Okay then. Now that we’re in agreement about it, let’s talk about TwitchPlaysPokemon and how a relatively simple idea is quickly becoming an internet phenomenon. This could easily be the thing of legend, something that could become one of the coolest moments in Pokemon history.
As the FAQ on the stream states, “TwitchPlaysPokemon is a social experiment”. Essentially, we’ve got an accessible game (there are no game overs or restarts, important items can’t be lost, etc.) put in the hands of a gigantic crowd of people.
Viewers on Twitch are able to type in any of the Game Boy’s buttons (left, right, up, down, A, B, start, and select) and a program translates that into an input for the emulator running the game.
What resulted from this is utter pandemonium. For nearly a week now, swarms of players have been trying to fulfill their agendas – because let’s face it, the entire chat isn’t on the same wavelength.
Sure, there are some people trying to progress, while others are there to troll and prevent success. Most of them are along for the ride, and are throwing inputs up just in an attempt to be a part of this. The chaos hit such a high point that two modes of input have been introduced: anarchy and democracy.
Viewers can now vote for either of them, and if one option amasses enough votes, the input mode changes. Under anarchy, every button input is given equal weight, and they’ll happen. Under democracy, actions become vote based, giving a short time for votes to be counted and then the winning input is executed. Democracy causes slower gameplay, but making progress is easier.
In the time I’ve been watching, very little has gotten done. For those who remember Pokemon Red well enough, you’ll remember the Team Rocket HQ underneath Celadon City’s Game Corner. Now, picture yourself taking over a day in there just to find the Lift Key. From there, it only took 14 more hours to beat Giovanni.
That stinging feeling is your palm hitting your face, by the way.
TwitchPlaysPokemon is an absolute laugh riot if you’ve got the patience for it. Even if you don’t, you have to appreciate the utter insanity of it. What, after all, makes a single player game an experience meant for one person? Is there an actual line at which a game is absolutely single player? To figure this out a bit, let’s think about how multiplayer games are structured.
We tend to think of multiplayer games as promoting some sort of competition or cooperative element. The players are given distinct roles which play off each other, and it creates a framework that gives the game its purpose.
Even in a game like New Super Mario Bros Wii, where the goal of each player is technically the same, players can craft an existence based off the others playing. Playing with someone you don’t like? Throw him in the lava. All of this is based around interaction as a core structure.
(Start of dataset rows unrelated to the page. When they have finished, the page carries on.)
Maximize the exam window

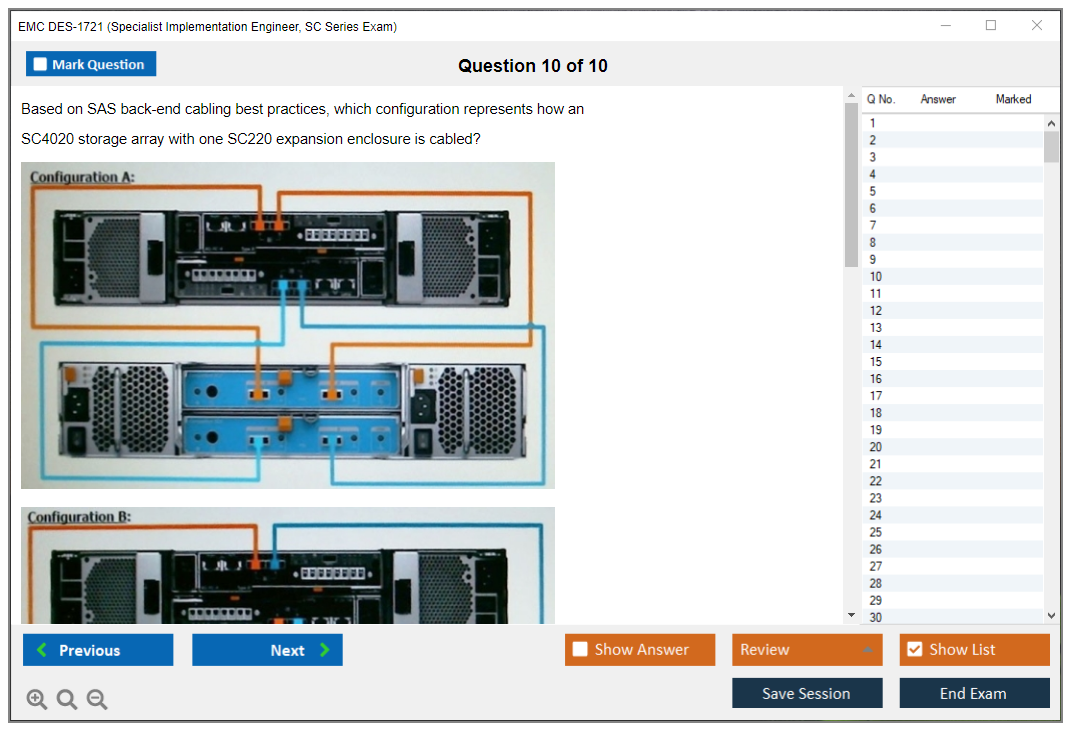pyautogui.click(x=991, y=26)
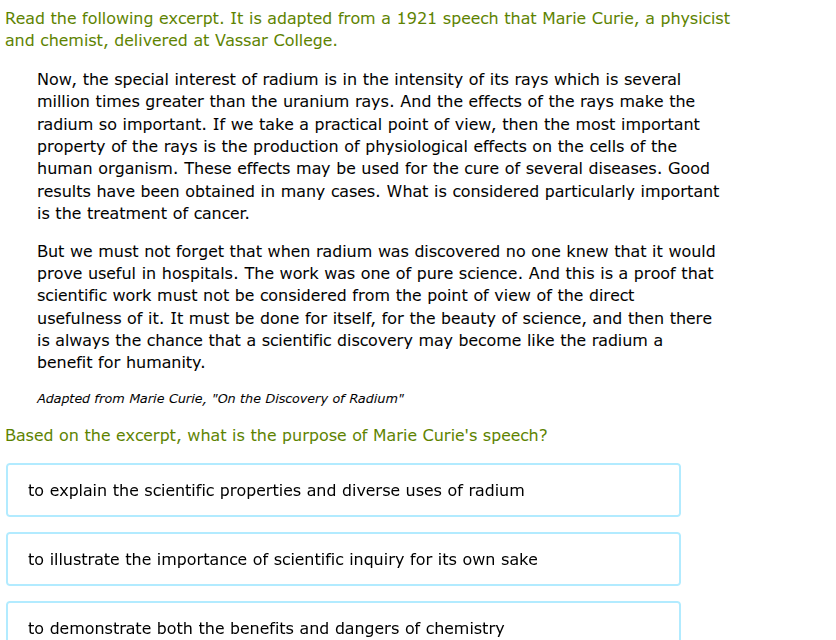Click the first excerpt paragraph starting 'Now, the special interest'
The height and width of the screenshot is (640, 836).
coord(378,146)
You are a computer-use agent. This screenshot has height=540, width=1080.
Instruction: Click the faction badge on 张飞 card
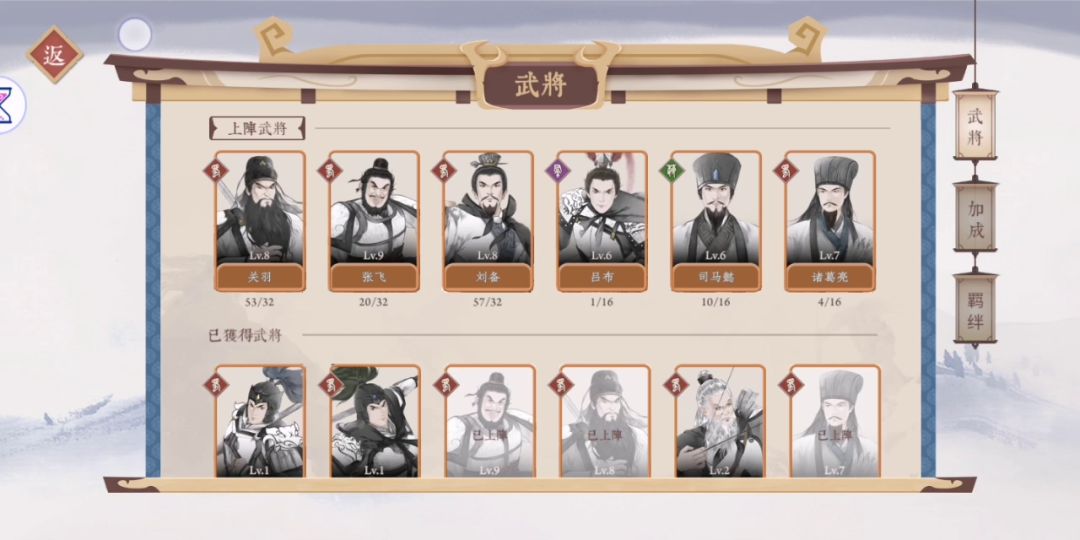point(330,170)
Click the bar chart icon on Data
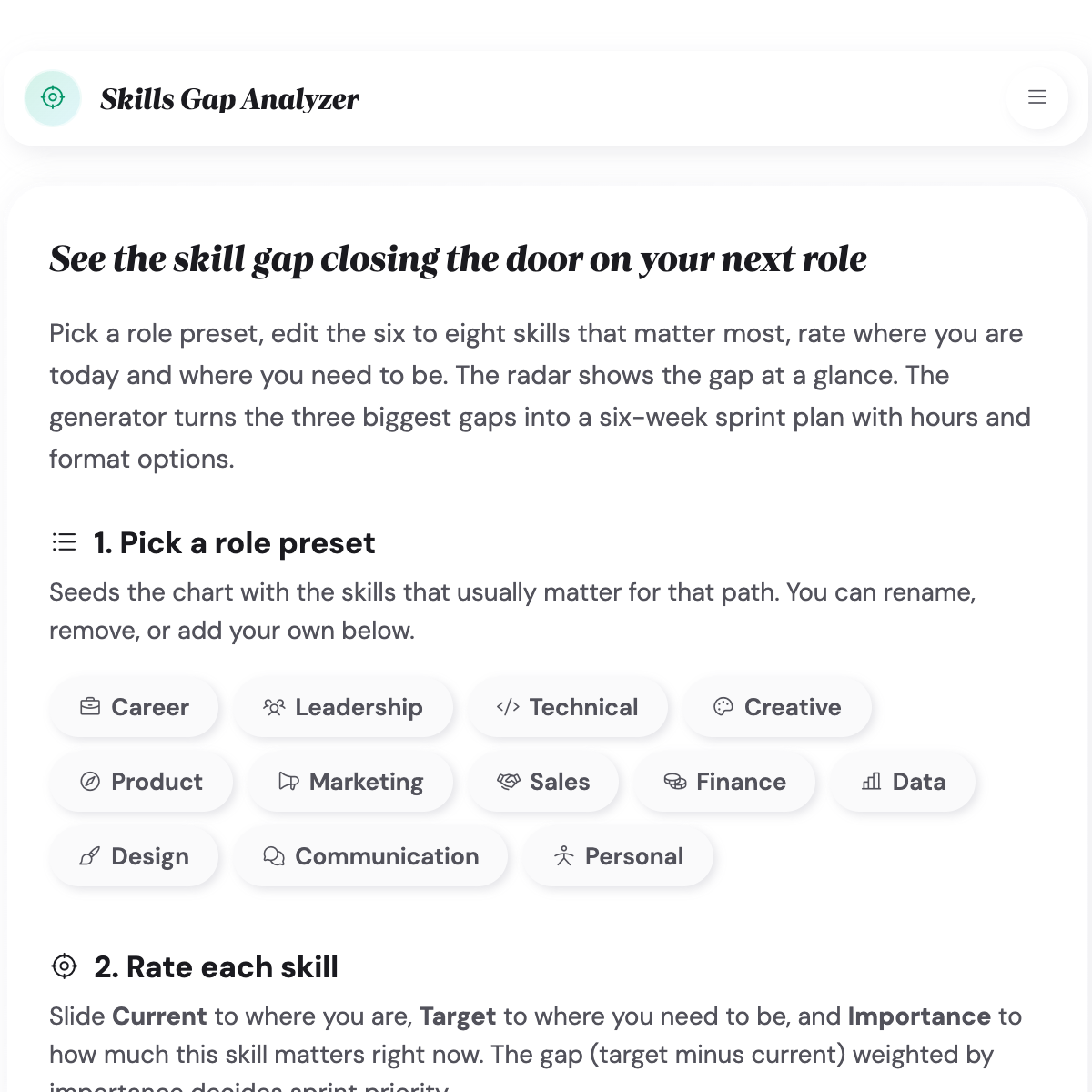The width and height of the screenshot is (1092, 1092). point(872,782)
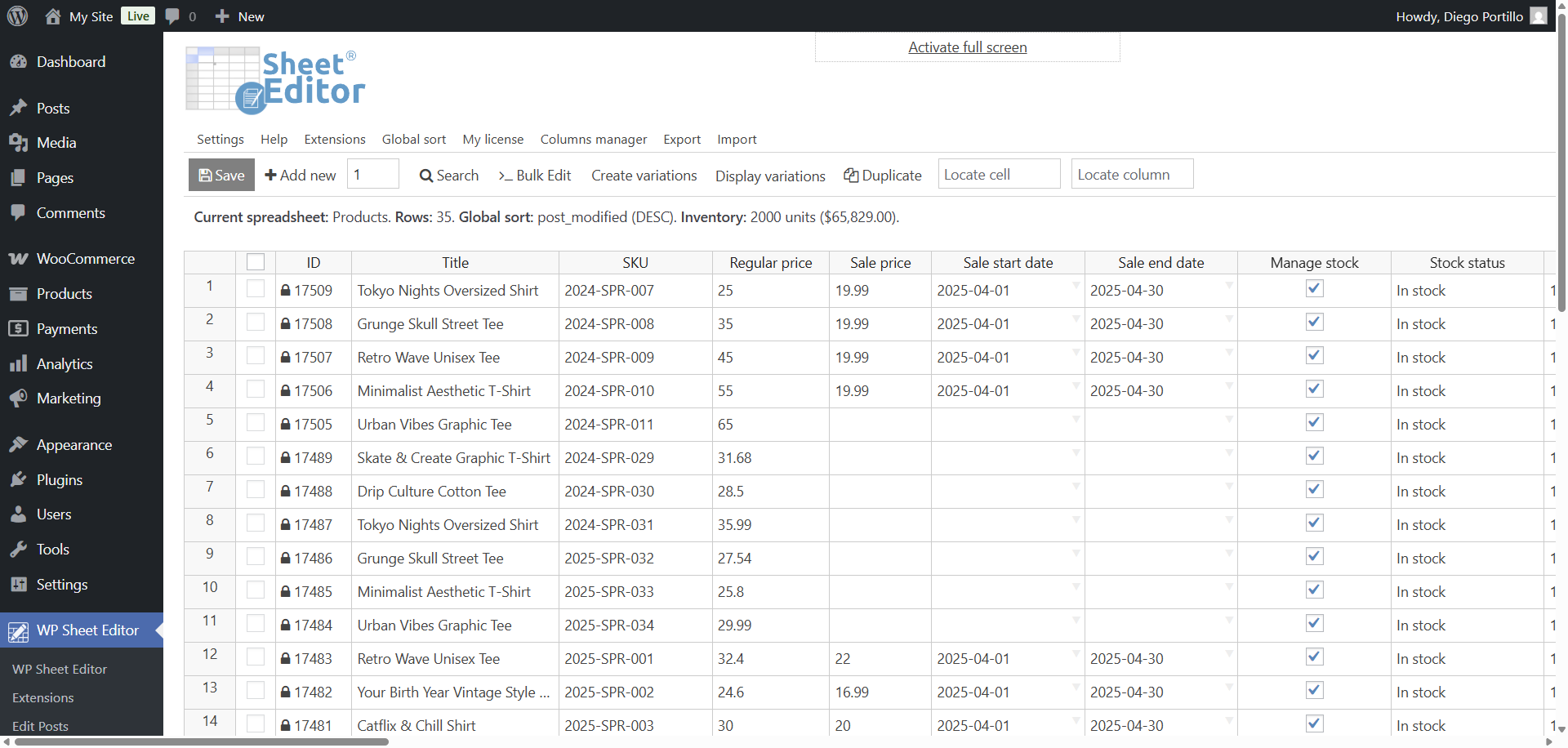
Task: Click the Plugins icon in sidebar
Action: click(x=18, y=480)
Single player is a concept TwitchPlaysPokemon introduces, at least in my eyes, to a lot of scepticism. It may sound obvious, but no one is forcing you to play a single player game by yourself. There are many ways to introduce multiple people into a single player game, even if it’s just as simple as passing a controller around.
While fans of the series’ newest offerings, Pokemon X and Y, are clamoring for information about the newest legendary Pokemon, a new legend is taking place on Twitch.
TwitchPlaysPokemon is putting the outcome of a simple game of Pokemon Red into so many hands, and the result is a brilliant disaster, making me question the thought that any game can be for just one person. That’s the sign of a successful experiment.